After more than a decade of being a dog owner with a fenced-in yard, my family and I (including our two Beagles) recently moved to a new home that is fenceless and unlikely to be fenced anytime soon. So we have joined our brethren dog walkers and have thus far (it hasn’t snowed yet) enjoyed taking our dogs on daily walks around the neighborhood.
However, I quickly started to wonder about the proper etiquette involved in taking a dog for a walk. Obviously, poop-scooping was a no-brainer, but how long should the dogs’ leashes be? Is it OK for my dogs to “go” in someone else’s yard? And should dogs be allowed to “meet-and-greet” fellow dogs while they are on the leash?
To find the answers, I did some Internet sleuthing and here’s what I found out:
I have both 6-foot leashes and 20-foot retractable leads for my dogs. Does it matter which one I use to walk my dogs around the neighborhood? Turns out, it does. Many towns have ordinances stating that leashes should be no longer than six feet in length. But even if no such ordinance exists where you live, the shorter leash is a good idea as it gives you better control of your dog. Not everyone is a dog person after all and they may want to walk down the sidewalk without getting sniffed — or worse, jumped on — by your dog. A shorter leash also gives you more leverage if a stray dog or outdoor cat comes your way.
Keep sniffs short and sweet
Is it OK to let your dog sniff another dog while they are leashed? The answer to this one is — it depends. And when in doubt, don’t. The meet-and-greet sniff may feel like an invasion of personal space to some dogs, and that can feel particularly threatening when they’re on a leash. But if you know that your dog doesn’t have these issues, and you’re approached by another dog owner who thinks their dog would enjoy a greeting, by all means let them sniff. Just make sure it’s short and sweet on both ends. And for heaven’s sakes, don’t allow your dog to mount or get mounted during these interactions!
The scoop on poop
It goes without saying that you need to clean up your dog’s poop. If for some reason you are caught without a doggie bag, you need to go back to the crime scene and pick it up later.

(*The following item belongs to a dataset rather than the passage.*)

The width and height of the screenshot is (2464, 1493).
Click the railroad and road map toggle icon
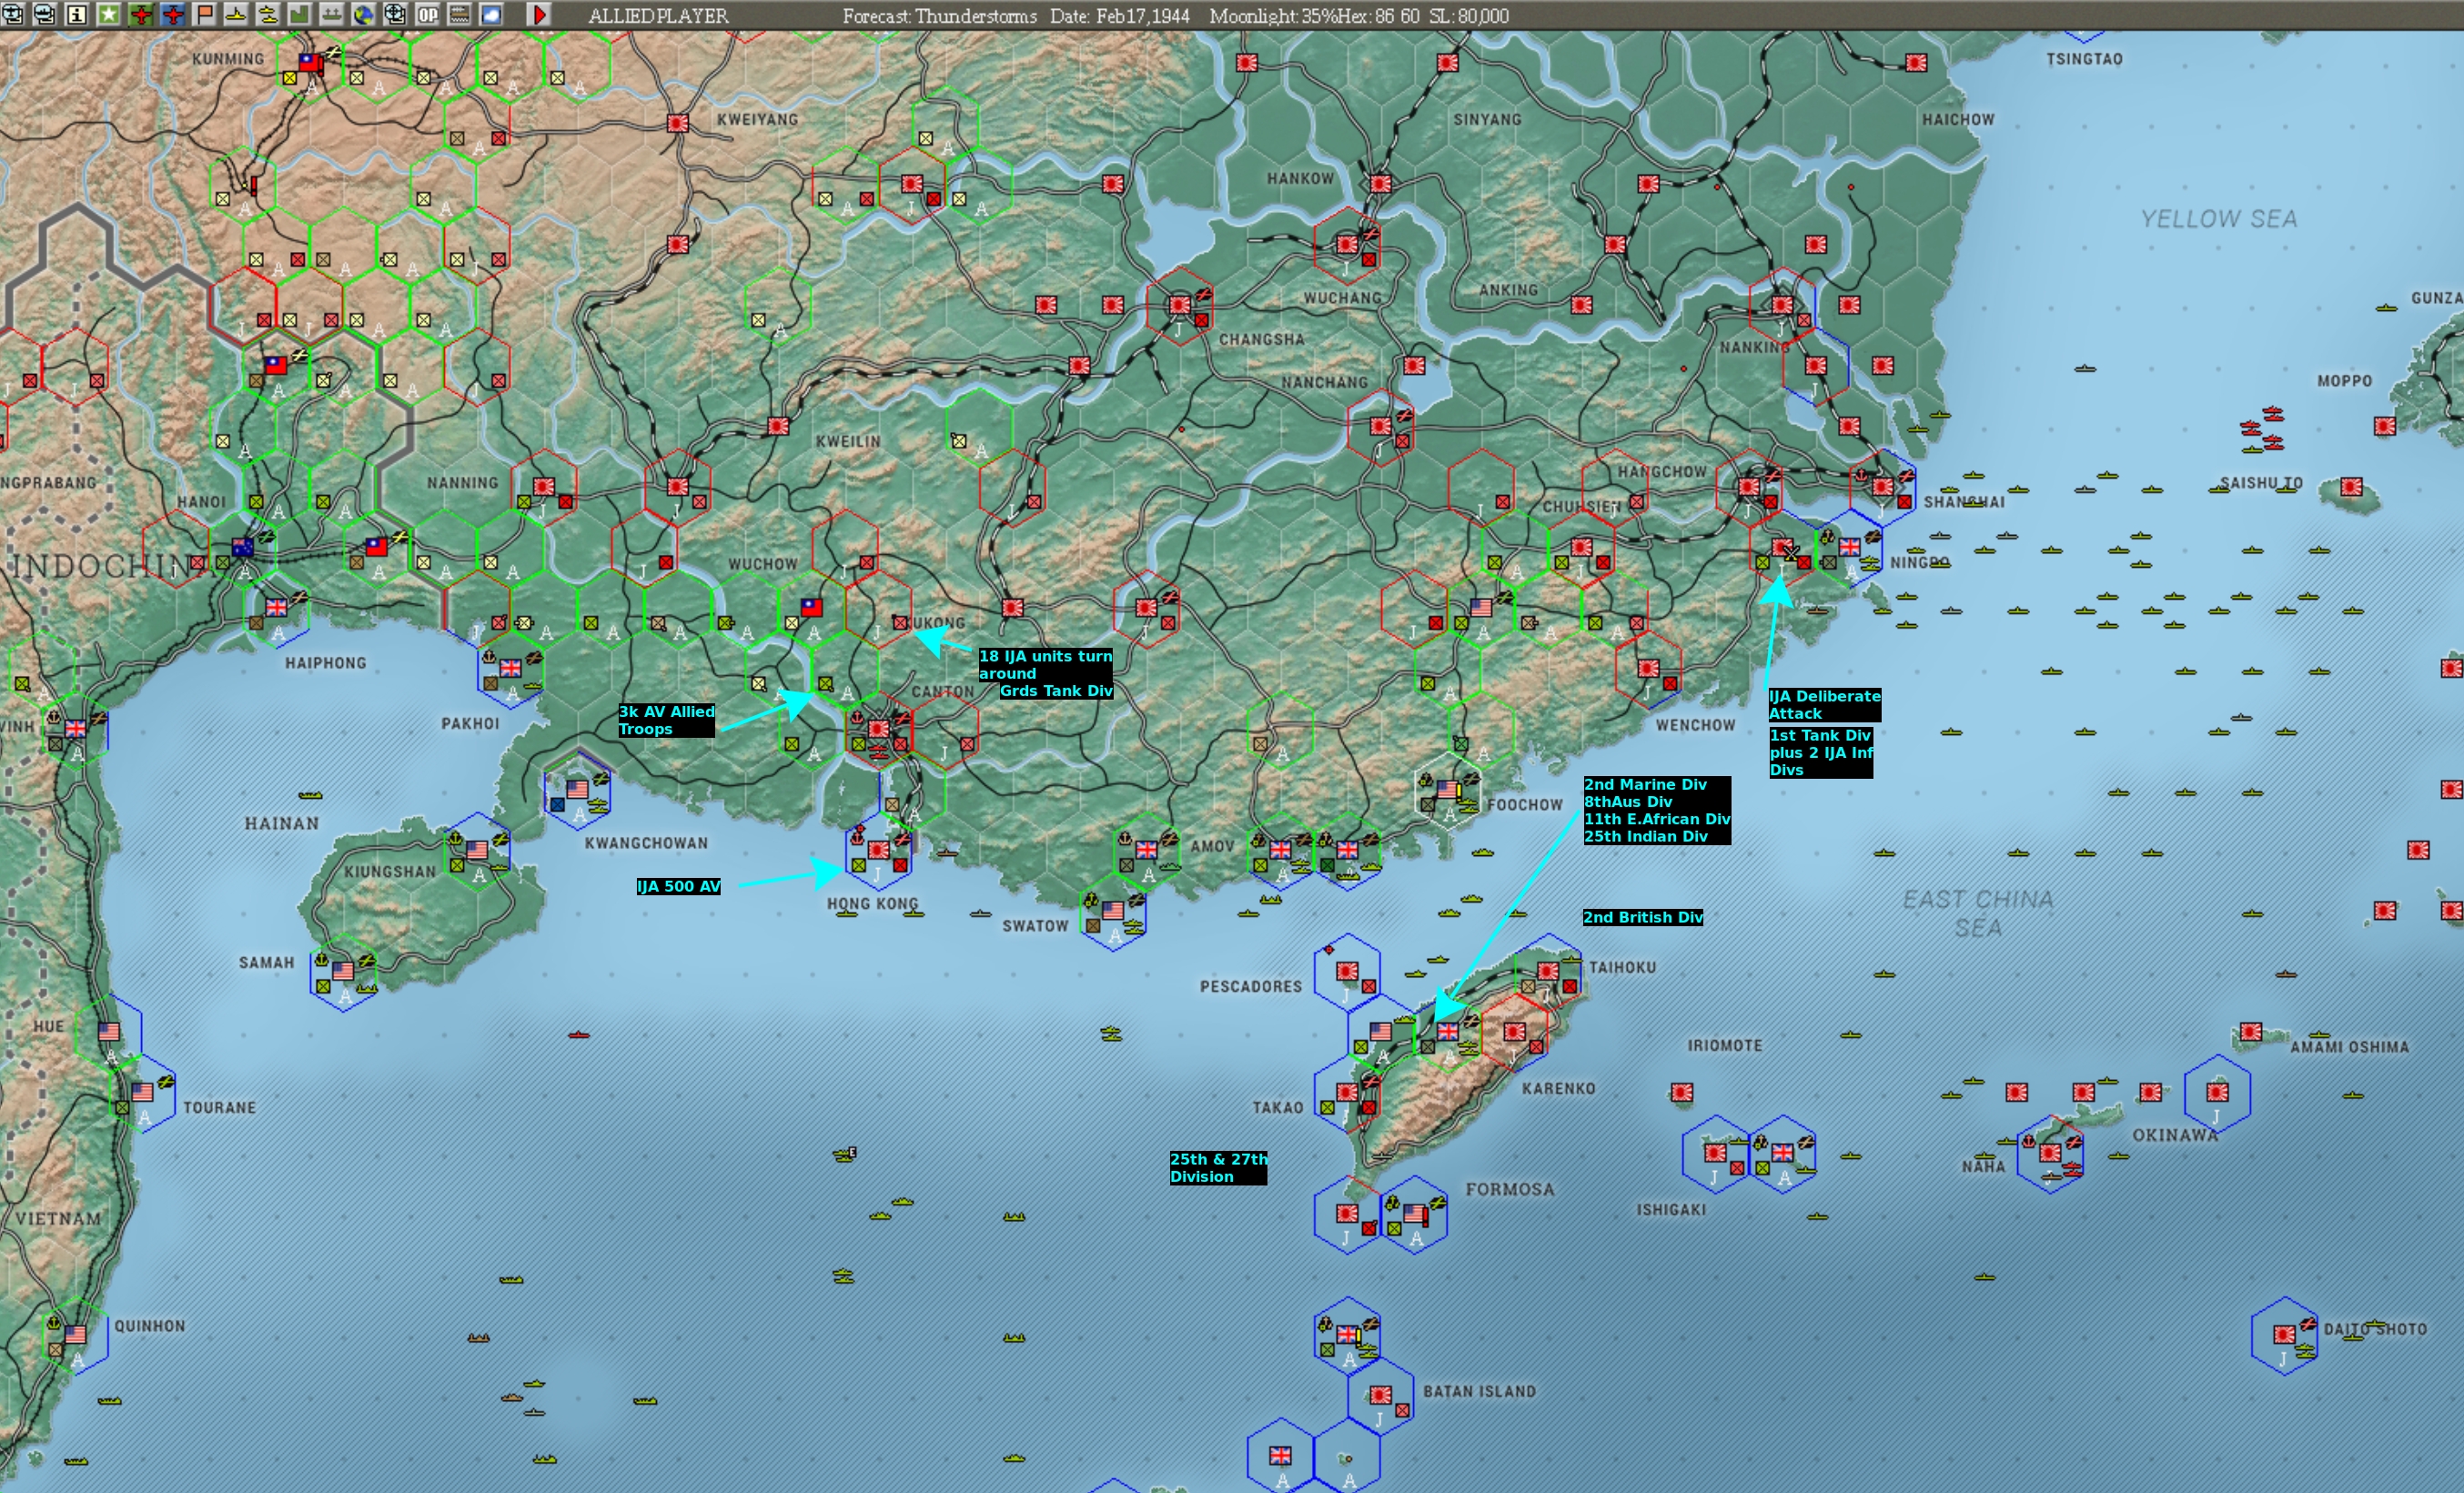point(459,15)
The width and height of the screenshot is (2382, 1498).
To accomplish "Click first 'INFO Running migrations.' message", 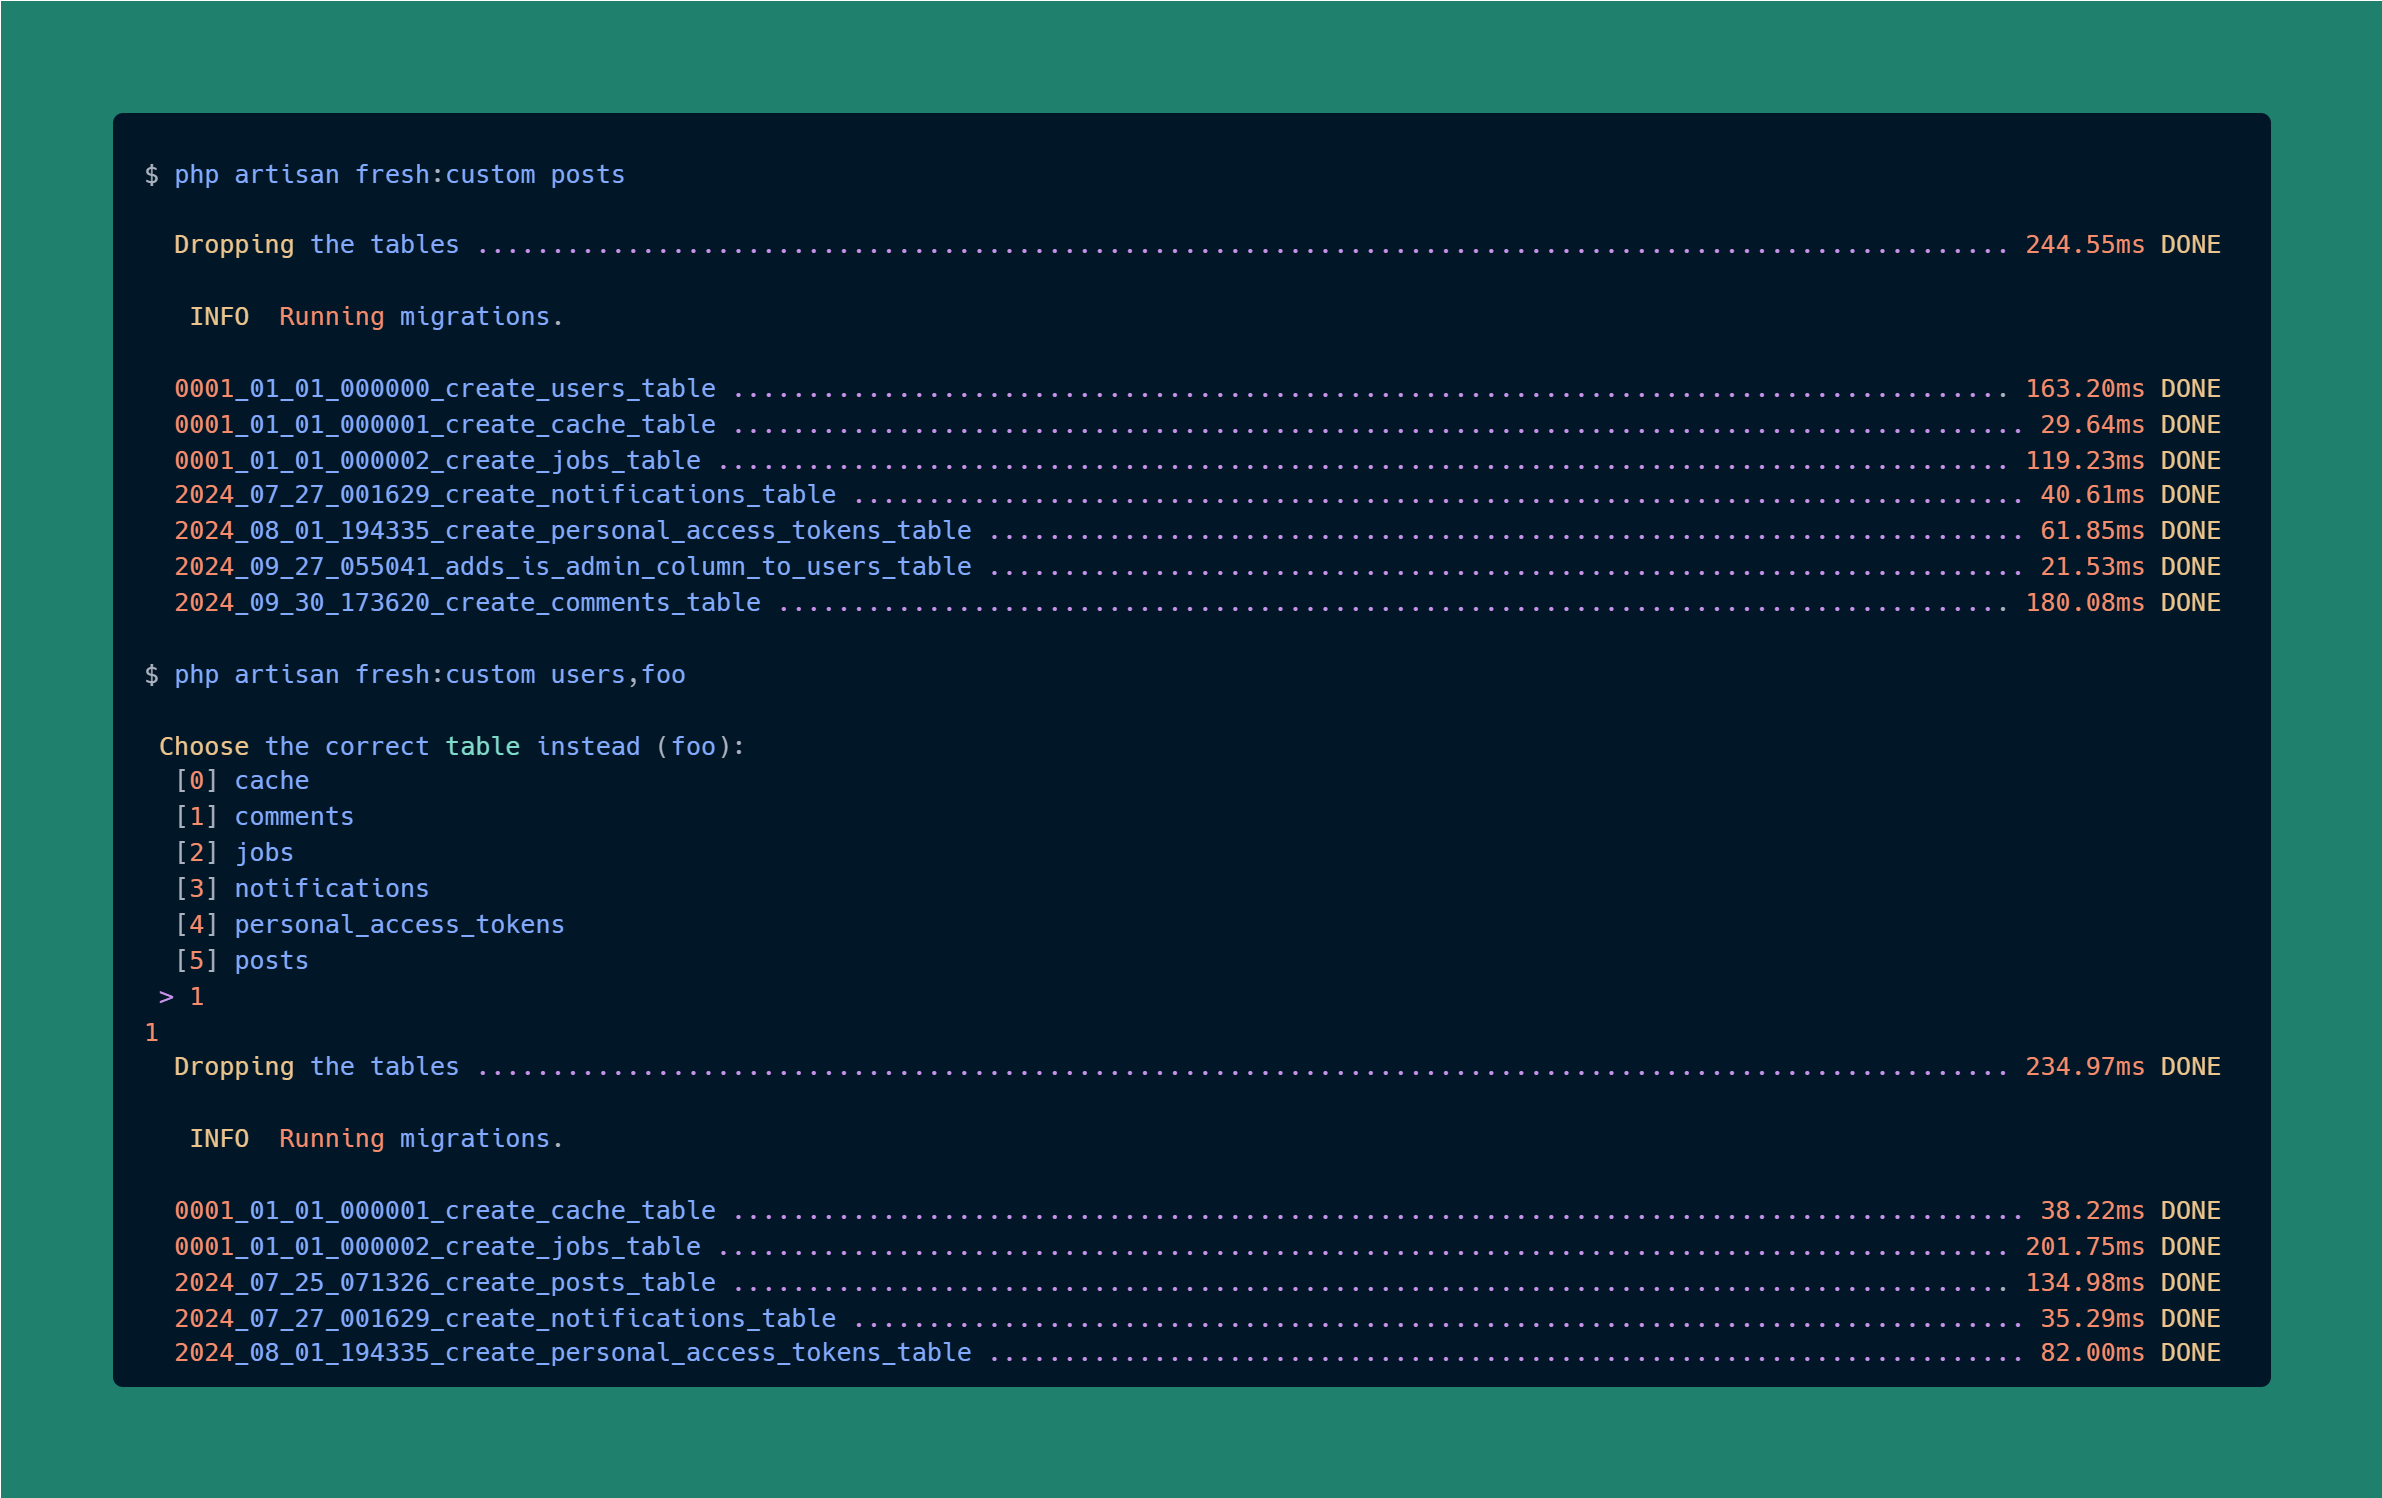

But the bigger question I had was where should I let my dogs do their business? It seemed to me that as long as I was picking it up, it was OK to let them go wherever. And in many neighborhoods, that is the unspoken rule. But it’s not always the case. Think about it, if you spend a lot of time on your landscaping would you want someone else’s mutt defiling it with their excrement? If you’re not sure what the rules are in your neighborhood, stay on the safe side and train your dogs to use the strip of grass between the sidewalk and the road as their landing zone.